*Stored data*
++++

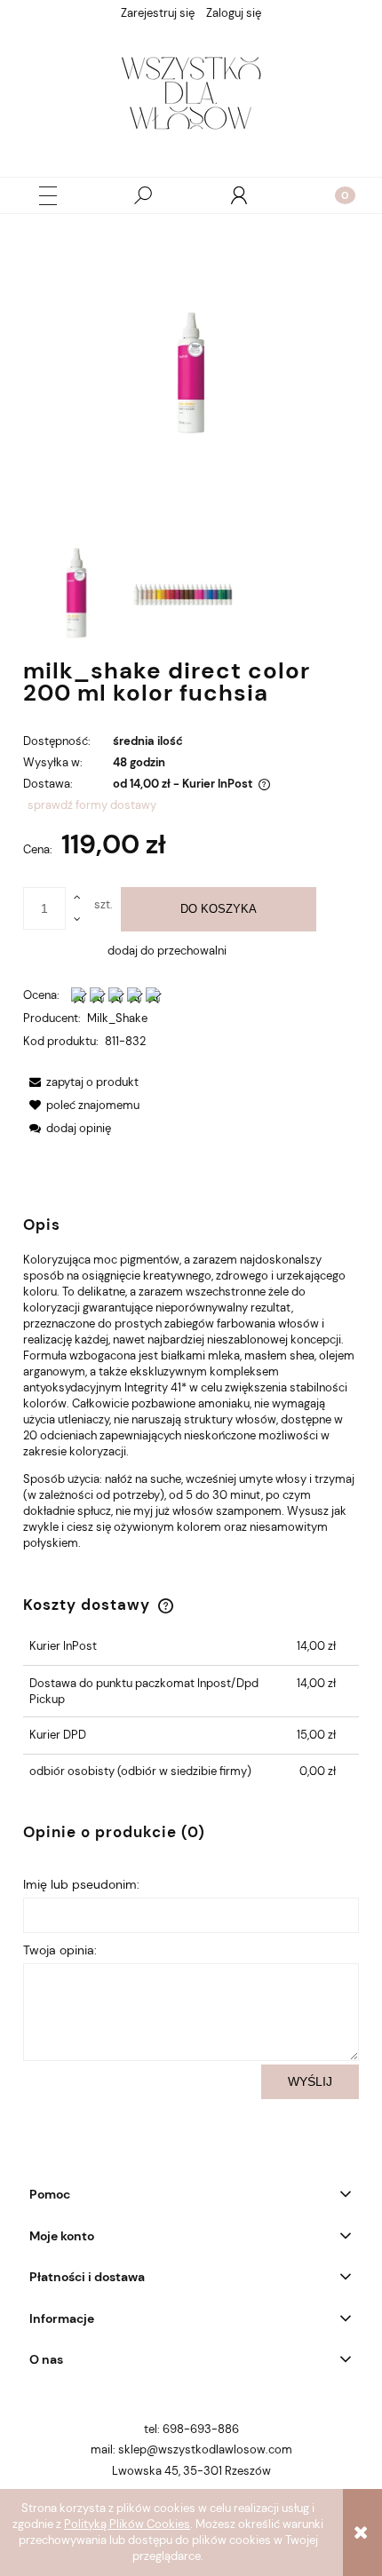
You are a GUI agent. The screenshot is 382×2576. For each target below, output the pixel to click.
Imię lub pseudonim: (81, 1884)
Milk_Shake (117, 1018)
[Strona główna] (191, 97)
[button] (48, 195)
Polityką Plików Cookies (127, 2524)
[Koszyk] (334, 195)
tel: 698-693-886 (191, 2429)
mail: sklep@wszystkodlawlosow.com (191, 2449)
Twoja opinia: (60, 1950)
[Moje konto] (239, 195)
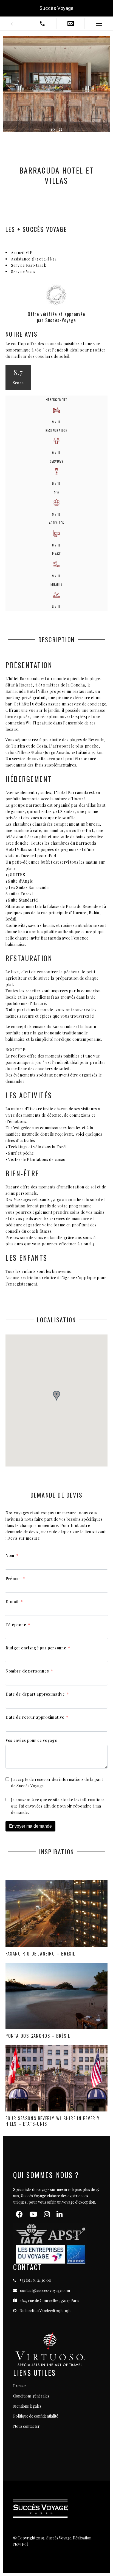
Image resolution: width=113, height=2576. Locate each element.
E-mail (12, 1601)
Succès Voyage (56, 8)
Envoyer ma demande (30, 1826)
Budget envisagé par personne (35, 1647)
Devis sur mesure (23, 1538)
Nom (9, 1555)
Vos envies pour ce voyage (31, 1740)
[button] (101, 84)
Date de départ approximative (35, 1694)
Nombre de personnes (27, 1671)
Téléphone (15, 1624)
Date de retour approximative (34, 1717)
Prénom (13, 1578)
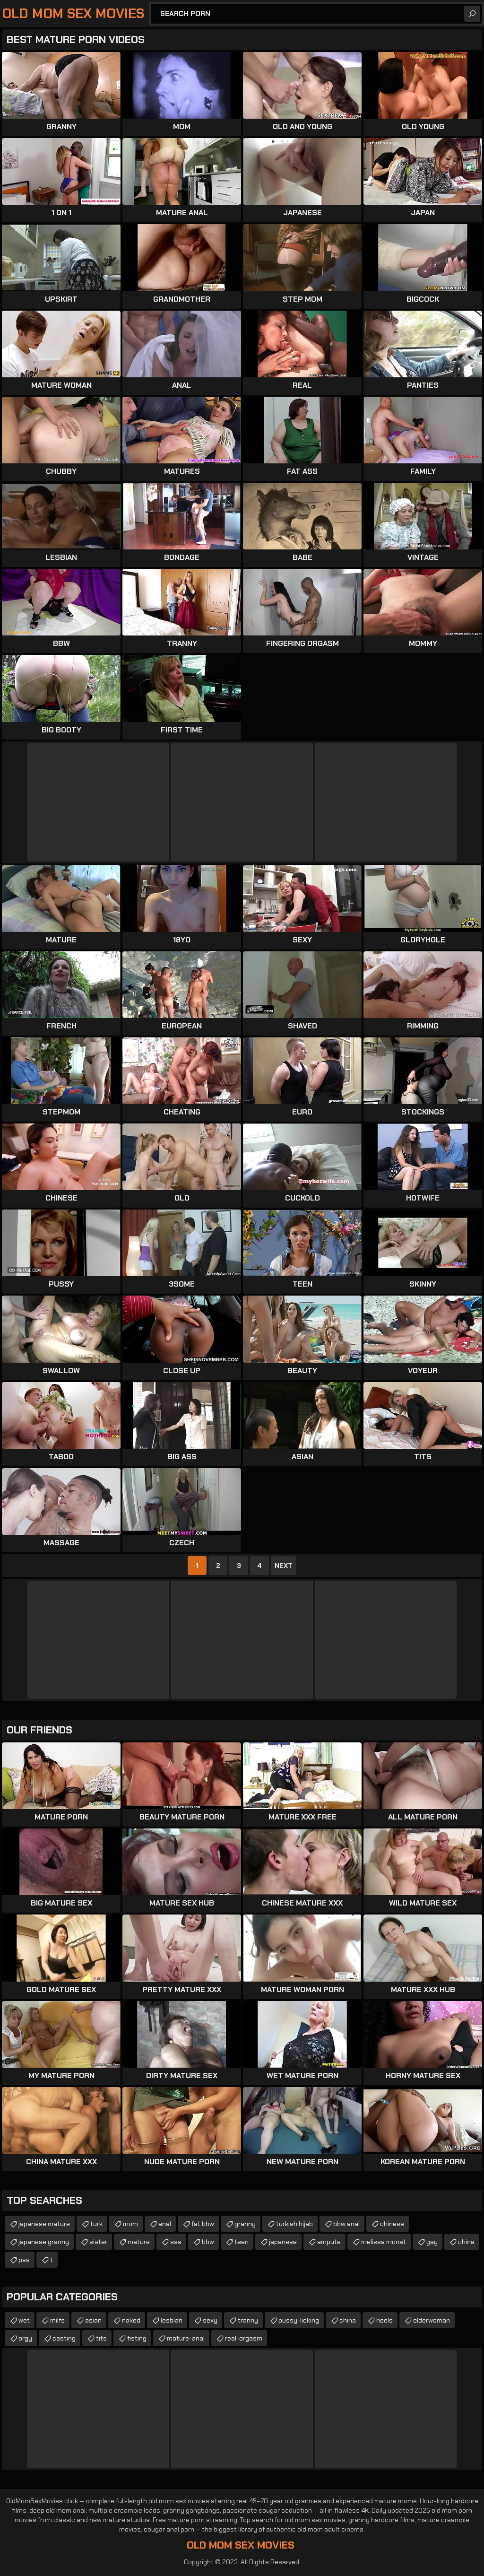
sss (176, 2241)
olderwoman (431, 2320)
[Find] (472, 14)
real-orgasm (243, 2338)
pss (24, 2259)
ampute (329, 2241)
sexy (210, 2320)
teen (241, 2241)
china (466, 2241)
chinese (392, 2223)
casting (64, 2338)
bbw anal (346, 2223)
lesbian (171, 2320)
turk (96, 2223)
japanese (283, 2241)
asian (93, 2320)
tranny (248, 2320)
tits (101, 2338)
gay (432, 2241)
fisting (137, 2338)
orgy (25, 2338)
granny (245, 2223)
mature (139, 2241)
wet (24, 2320)
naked (131, 2320)
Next (284, 1565)
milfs (57, 2320)
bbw (208, 2241)
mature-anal (186, 2338)
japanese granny (43, 2241)
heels (384, 2320)
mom (130, 2223)
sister (98, 2241)
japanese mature (44, 2223)
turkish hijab (294, 2223)
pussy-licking (298, 2320)
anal (164, 2223)
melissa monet (383, 2241)
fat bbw (202, 2223)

++++

*Task to complete*
Output nothing but the records, word for word, and none of their pictures.

*Exercise answer*
You are a GUI agent. The screenshot is 382×2576. For each target below, output the pixel to click.
Imię lub pseudonim: (81, 1884)
Milk_Shake (117, 1018)
[Strona główna] (191, 97)
[button] (48, 195)
Polityką Plików Cookies (127, 2524)
[Koszyk] (334, 195)
tel: 698-693-886 (191, 2429)
mail: sklep@wszystkodlawlosow.com (191, 2449)
Twoja opinia: (60, 1950)
[Moje konto] (239, 195)
Image resolution: width=113, height=2576. Locate each element.
E-mail (12, 1601)
Succès Voyage (56, 8)
Envoyer ma demande (30, 1826)
Budget envisagé par personne (35, 1647)
Devis sur mesure (23, 1538)
Nom (9, 1555)
Vos envies pour ce voyage (31, 1740)
[button] (101, 84)
Date de départ approximative (35, 1694)
Nombre de personnes (27, 1671)
Téléphone (15, 1624)
Date de retour approximative (34, 1717)
Prénom (13, 1578)
sss (176, 2241)
olderwoman (431, 2320)
[Find] (472, 14)
real-orgasm (243, 2338)
pss (24, 2259)
ampute (329, 2241)
sexy (210, 2320)
teen (241, 2241)
china (466, 2241)
chinese (392, 2223)
casting (64, 2338)
bbw anal (346, 2223)
lesbian (171, 2320)
turk (96, 2223)
japanese (283, 2241)
asian (93, 2320)
tranny (248, 2320)
tits (101, 2338)
gay (432, 2241)
fisting (137, 2338)
orgy (25, 2338)
granny (245, 2223)
mature (139, 2241)
wet (24, 2320)
naked (131, 2320)
Next (284, 1565)
milfs (57, 2320)
bbw (208, 2241)
mature-anal (186, 2338)
japanese granny (43, 2241)
heels (384, 2320)
mom (130, 2223)
sister (98, 2241)
japanese mature (44, 2223)
turkish hijab (294, 2223)
pussy-licking (298, 2320)
anal (164, 2223)
melissa monet (383, 2241)
fat bbw (202, 2223)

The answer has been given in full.